GOAL OF THE EXERCISE: For the entries below, print exactly the lines between the line holding "This screenshot has width=1088, height=453." and the line holding "Task: Open the Edit Symbols dropdown", inclusive, and nothing else.

[RECORDS FOR THIS TASK Boundary: Start]

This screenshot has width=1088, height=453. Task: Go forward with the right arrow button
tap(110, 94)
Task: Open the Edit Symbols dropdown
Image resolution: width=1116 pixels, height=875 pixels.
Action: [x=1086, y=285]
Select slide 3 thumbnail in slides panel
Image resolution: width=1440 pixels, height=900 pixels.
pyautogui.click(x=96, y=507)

[RECORDS FOR THIS TASK Boundary: End]
[RECORDS FOR THIS TASK Boundary: Start]

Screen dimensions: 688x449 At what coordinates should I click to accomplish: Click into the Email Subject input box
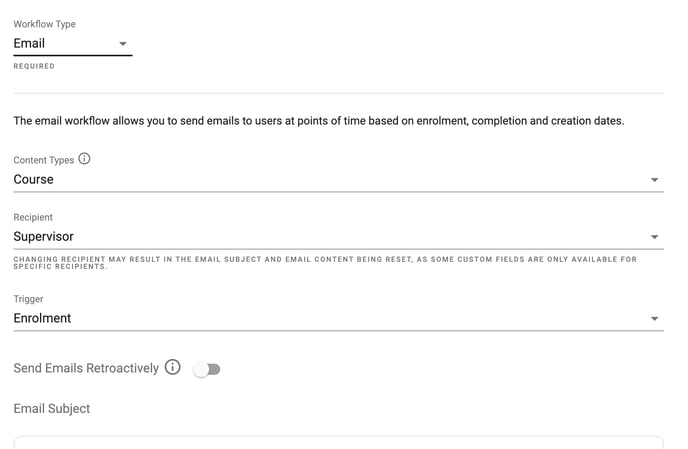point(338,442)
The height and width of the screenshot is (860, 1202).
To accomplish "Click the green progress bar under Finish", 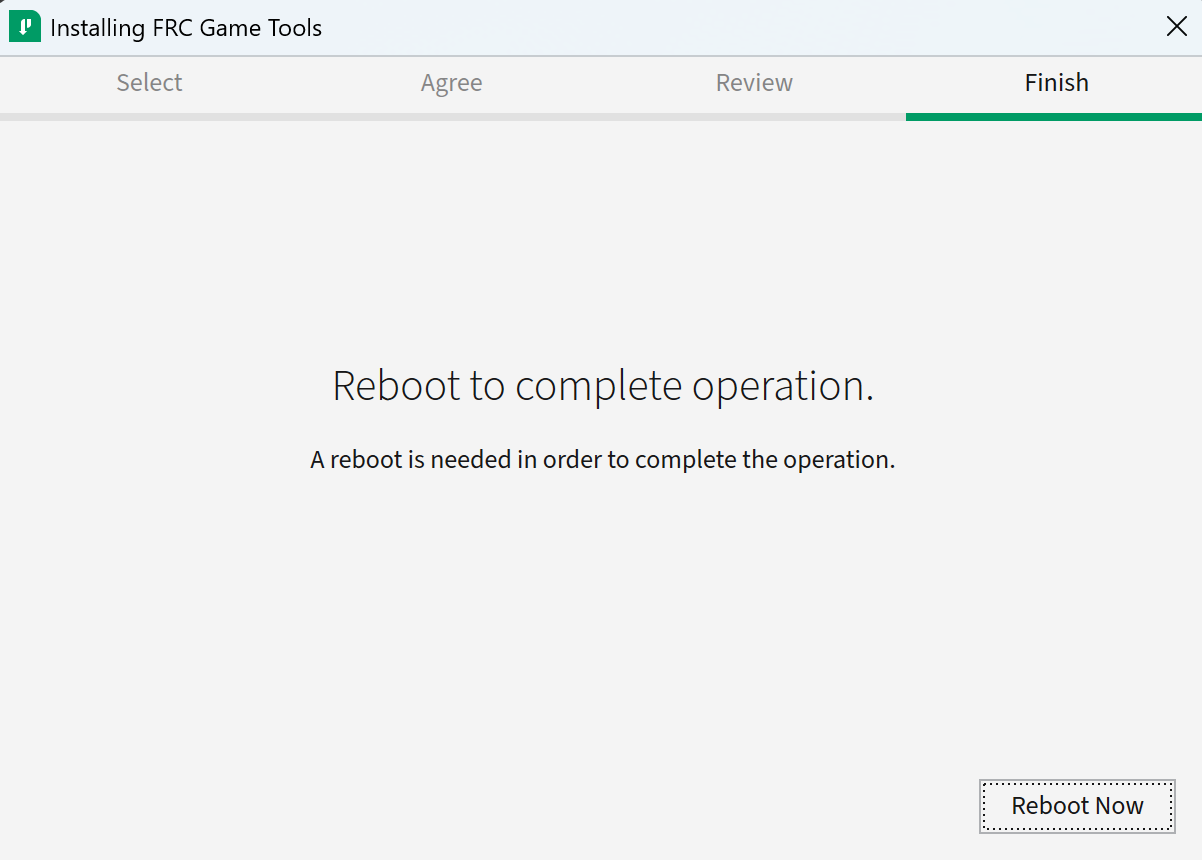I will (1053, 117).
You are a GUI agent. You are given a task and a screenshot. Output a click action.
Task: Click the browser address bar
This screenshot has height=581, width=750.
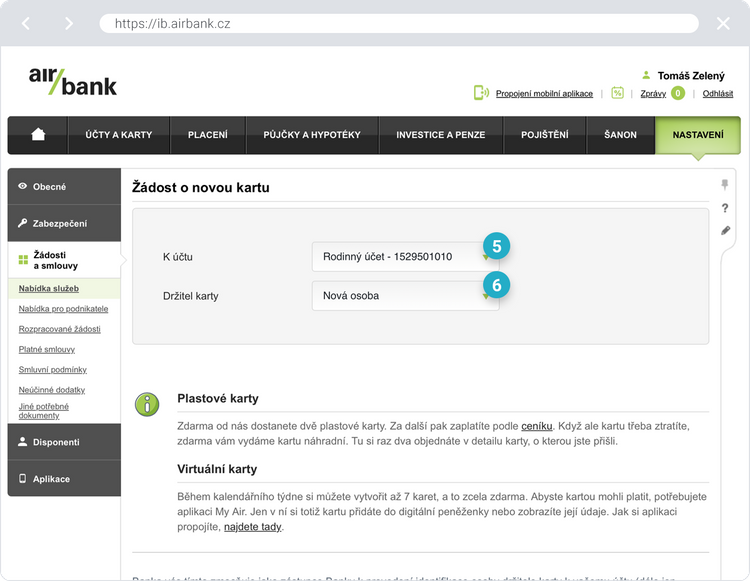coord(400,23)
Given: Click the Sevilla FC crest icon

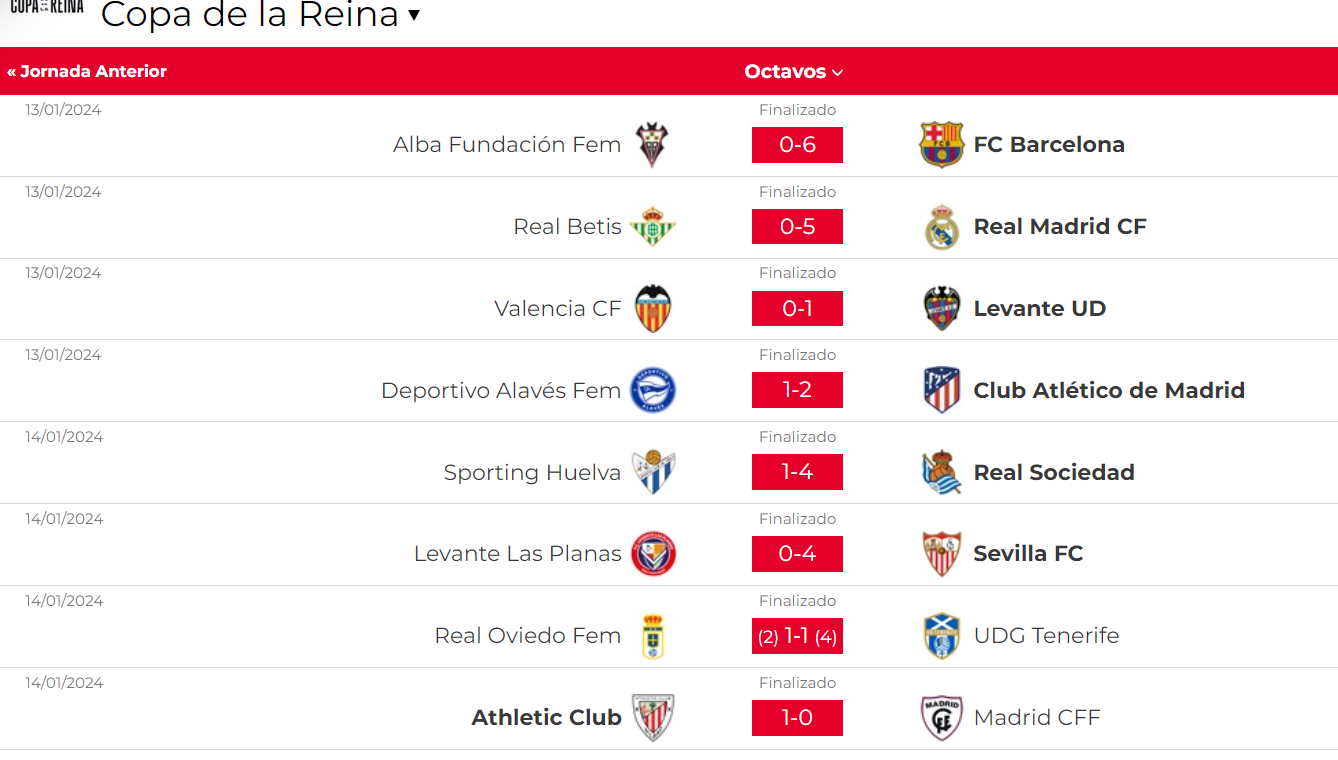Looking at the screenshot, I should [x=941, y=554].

[RECORDS FOR THIS TASK Boundary: End]

TASK SOLUTION:
This screenshot has width=1088, height=453. Task: Go forward with the right arrow button
tap(110, 94)
Task: Open the Edit Symbols dropdown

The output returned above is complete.